Short Message Compression Using LLMs
How the LLM-based compression works
- The system uses a deterministic language model to predict a probability distribution over next tokens.
- An arithmetic coder then encodes the actual next token using that distribution, achieving lossless compression.
- When the model is very confident, few bits are needed; when it is wrong or uncertain, more bits are required.
- This is conceptually “encoding the difference between prediction and reality,” but always reversibly.
Relation to traditional compression & information theory
- Commenters compare this directly to arithmetic coding, Huffman coding, PAQ, and other high-order statistical models.
- The LLM acts as a powerful adaptive probability model, analogous to traditional context models but trained with ML.
- Debate over whether to encode token rank vs true probabilities; consensus is that using full probabilities is more efficient.
- Some note that similar ideas already appear in top entries for text compression benchmarks and the Hutter Prize.
Lossy variants, embeddings, and generative uses
- Several people speculate about lossy text compression: nudging text toward more probable tokens to save bits.
- Encoder–decoder schemes that store only embeddings are suggested but reported as hard in practice; small perturbations tend to erase critical details (e.g., dates) rather than just style.
- Analogies are made to image/video compression and to compressed “evocations” in science fiction.
Potential applications
- Suggested domains: LoRa/Meshtastic-style low-bandwidth radios, satellite SMS/messaging, possibly Apple’s satellite iMessages.
- Idea: heavy compute on phones or gateways, but dramatically fewer bits over extremely constrained links.
- Some envision on-device models enabling highly compressed offline storage of reference material.
Steganography and security
- Idea: encode secret data in choices among plausible next tokens so resulting text looks natural.

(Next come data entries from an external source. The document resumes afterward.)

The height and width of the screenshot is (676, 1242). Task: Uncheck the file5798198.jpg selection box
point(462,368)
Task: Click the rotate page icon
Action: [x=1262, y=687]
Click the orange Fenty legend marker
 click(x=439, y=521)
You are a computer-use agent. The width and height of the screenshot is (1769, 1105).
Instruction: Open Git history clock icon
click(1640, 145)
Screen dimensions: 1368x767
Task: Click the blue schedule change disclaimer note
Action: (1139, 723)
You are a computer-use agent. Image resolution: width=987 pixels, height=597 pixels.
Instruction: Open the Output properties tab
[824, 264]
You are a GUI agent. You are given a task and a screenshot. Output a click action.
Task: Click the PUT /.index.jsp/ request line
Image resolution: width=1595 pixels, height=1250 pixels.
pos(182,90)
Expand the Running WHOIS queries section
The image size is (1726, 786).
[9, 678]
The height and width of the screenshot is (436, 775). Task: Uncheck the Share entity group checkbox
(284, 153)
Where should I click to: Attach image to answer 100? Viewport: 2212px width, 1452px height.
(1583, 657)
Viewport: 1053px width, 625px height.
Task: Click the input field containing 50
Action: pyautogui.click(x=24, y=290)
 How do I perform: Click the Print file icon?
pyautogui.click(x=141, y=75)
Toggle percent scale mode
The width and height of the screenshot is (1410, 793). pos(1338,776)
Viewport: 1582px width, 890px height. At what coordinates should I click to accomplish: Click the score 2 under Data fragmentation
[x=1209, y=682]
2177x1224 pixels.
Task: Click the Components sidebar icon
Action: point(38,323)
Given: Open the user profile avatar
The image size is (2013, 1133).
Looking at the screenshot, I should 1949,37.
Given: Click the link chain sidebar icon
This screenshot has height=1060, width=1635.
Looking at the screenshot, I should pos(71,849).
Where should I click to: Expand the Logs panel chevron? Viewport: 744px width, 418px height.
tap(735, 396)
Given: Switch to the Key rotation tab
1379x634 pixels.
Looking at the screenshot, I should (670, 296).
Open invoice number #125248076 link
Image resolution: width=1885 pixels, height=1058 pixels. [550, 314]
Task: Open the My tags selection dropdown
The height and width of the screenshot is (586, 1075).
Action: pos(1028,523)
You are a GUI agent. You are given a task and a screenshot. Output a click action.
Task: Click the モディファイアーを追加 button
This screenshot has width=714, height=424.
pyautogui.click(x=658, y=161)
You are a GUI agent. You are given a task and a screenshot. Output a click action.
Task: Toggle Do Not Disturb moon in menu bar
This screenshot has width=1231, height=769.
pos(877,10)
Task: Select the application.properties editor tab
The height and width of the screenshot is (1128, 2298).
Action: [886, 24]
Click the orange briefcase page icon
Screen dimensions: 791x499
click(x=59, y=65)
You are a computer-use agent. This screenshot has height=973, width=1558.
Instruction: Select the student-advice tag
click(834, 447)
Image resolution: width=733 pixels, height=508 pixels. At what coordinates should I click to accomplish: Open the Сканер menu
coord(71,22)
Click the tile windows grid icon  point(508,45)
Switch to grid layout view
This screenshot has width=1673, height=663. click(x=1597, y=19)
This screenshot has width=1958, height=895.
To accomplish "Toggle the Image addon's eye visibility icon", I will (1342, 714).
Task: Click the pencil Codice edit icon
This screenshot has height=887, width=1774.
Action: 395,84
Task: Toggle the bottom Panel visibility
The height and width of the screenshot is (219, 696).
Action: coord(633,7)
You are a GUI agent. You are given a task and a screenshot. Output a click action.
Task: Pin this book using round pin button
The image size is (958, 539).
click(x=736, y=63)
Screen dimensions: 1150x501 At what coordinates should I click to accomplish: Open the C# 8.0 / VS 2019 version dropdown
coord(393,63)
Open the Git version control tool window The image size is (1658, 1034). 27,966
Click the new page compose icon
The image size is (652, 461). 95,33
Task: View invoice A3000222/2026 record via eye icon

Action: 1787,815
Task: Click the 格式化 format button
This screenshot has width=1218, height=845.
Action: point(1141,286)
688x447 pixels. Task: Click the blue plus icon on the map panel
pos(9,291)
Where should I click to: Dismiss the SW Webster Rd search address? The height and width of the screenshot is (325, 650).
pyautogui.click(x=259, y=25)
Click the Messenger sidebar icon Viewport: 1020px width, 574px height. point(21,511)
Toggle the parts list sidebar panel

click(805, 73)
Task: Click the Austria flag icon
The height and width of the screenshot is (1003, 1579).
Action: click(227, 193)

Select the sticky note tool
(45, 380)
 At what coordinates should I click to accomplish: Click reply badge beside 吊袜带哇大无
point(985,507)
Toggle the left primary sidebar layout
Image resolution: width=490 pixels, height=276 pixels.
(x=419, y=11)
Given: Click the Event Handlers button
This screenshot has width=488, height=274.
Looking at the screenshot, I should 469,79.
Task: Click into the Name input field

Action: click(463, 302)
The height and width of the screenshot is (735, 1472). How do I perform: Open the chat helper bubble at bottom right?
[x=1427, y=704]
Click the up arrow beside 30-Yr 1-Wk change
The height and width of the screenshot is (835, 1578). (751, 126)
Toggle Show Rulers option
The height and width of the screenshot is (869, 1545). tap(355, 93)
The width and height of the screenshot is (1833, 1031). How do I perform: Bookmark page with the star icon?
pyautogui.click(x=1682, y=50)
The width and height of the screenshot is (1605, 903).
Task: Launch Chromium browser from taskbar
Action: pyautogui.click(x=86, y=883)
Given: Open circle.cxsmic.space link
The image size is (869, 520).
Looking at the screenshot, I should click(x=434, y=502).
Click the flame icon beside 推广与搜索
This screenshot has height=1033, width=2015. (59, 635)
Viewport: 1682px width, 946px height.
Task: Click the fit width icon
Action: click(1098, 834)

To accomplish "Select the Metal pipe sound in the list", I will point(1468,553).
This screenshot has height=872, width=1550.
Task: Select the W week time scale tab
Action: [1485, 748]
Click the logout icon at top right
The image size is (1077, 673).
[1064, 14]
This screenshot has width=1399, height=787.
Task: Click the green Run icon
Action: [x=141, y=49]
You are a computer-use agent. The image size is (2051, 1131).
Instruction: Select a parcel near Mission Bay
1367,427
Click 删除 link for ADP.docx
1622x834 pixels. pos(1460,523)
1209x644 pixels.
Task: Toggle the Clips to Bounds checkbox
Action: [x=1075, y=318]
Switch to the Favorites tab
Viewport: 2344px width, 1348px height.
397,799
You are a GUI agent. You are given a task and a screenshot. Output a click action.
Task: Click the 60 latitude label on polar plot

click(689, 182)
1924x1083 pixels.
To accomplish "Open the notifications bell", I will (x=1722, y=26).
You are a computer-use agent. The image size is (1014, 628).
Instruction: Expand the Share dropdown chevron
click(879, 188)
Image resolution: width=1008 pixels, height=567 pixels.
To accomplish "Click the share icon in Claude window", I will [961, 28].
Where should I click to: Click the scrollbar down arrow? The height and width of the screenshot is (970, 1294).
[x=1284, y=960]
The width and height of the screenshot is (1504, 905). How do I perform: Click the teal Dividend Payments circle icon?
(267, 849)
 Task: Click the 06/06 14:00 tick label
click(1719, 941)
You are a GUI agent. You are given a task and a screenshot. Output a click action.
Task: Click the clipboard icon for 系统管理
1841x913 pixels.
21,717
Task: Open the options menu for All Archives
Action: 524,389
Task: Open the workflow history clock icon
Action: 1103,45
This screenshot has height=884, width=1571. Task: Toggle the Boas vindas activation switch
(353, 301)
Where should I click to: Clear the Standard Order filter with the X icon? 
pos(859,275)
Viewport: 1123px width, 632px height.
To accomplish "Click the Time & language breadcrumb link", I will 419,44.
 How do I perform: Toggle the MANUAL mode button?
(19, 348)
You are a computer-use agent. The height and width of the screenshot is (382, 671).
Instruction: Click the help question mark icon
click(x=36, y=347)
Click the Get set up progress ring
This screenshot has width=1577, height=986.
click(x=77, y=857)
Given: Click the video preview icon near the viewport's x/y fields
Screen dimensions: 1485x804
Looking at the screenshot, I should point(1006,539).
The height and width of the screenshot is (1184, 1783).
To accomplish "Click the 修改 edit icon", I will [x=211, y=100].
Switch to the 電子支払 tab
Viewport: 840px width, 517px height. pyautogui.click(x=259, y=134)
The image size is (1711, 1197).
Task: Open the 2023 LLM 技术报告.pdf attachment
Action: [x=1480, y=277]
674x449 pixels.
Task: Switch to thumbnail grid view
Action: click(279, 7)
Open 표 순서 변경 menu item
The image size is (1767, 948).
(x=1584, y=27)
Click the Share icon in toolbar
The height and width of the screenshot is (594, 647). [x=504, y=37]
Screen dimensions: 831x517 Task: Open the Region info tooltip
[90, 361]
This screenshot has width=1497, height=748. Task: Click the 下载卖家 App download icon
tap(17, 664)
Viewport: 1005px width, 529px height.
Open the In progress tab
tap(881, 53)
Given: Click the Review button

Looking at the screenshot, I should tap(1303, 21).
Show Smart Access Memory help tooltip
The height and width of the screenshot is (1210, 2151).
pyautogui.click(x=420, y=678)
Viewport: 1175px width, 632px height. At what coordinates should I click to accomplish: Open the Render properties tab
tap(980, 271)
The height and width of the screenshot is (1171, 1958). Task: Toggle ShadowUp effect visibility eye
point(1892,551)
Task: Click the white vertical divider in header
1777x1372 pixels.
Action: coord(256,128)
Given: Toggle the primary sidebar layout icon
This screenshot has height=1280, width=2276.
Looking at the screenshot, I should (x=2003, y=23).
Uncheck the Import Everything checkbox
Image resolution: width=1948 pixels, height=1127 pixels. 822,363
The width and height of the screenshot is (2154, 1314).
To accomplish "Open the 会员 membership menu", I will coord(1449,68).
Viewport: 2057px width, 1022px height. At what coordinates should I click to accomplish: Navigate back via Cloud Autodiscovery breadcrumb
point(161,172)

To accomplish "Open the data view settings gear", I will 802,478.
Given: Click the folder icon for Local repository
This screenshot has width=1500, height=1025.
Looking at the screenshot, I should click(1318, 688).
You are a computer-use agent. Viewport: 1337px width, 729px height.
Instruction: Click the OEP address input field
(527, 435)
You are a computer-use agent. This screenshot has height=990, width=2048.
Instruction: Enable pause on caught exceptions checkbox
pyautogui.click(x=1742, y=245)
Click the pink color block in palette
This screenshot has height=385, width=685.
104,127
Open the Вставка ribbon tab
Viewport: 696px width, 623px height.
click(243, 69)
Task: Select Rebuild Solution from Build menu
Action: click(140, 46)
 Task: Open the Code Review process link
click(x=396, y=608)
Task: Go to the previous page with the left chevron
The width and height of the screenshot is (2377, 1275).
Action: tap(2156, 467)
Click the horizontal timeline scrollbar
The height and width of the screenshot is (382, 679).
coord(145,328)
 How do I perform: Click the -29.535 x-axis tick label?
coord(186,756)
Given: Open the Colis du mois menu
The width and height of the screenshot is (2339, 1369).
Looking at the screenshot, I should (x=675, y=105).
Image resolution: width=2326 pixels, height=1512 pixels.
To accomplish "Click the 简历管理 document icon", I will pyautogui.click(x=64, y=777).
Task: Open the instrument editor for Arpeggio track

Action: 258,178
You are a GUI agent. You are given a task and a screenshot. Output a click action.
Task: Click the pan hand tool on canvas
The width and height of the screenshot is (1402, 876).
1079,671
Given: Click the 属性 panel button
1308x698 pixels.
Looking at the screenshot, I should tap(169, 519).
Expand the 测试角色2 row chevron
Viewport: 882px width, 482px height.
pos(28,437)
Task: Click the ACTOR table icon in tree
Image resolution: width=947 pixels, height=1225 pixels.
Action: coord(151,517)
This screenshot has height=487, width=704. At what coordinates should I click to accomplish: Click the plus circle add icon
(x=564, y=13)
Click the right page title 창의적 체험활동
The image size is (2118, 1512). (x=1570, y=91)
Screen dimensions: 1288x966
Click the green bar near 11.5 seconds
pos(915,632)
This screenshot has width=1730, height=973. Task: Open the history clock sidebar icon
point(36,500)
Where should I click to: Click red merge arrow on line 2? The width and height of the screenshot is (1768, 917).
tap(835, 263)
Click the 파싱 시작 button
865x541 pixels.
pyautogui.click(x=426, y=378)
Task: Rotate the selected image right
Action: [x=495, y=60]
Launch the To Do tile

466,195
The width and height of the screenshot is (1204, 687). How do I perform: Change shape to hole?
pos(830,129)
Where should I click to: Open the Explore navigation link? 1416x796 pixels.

- Discussion over whether this is steganography or cryptography; consensus is that it functions as steganography if the text appears ordinary.
- As a lossless scheme, it is not seen as an obvious attack vector beyond possibly degrading compression ratios; correctness depends on deterministic model configuration.
Model size, performance, and benchmarks
- The implementation uses a ~169M-parameter model; download size is about 153 MB.
- Some criticize comparisons to brotli as unfair unless the model size is counted; others argue the model cost amortizes across many messages and is acceptable for modern phones.
- Hutter Prize relevance is noted, but constraints on total program+data size and CPU/time make large LLMs impractical there; training-on-the-fly neural compressors exist but are very slow.
Side discussion: compressing JSON in Postgres
- For repetitive JSONB, suggestions include: TOAST compression with modern codecs (LZ4, Zstd), gzip/zstd with seed dictionaries, and custom schemas or templating techniques inspired by log compression systems.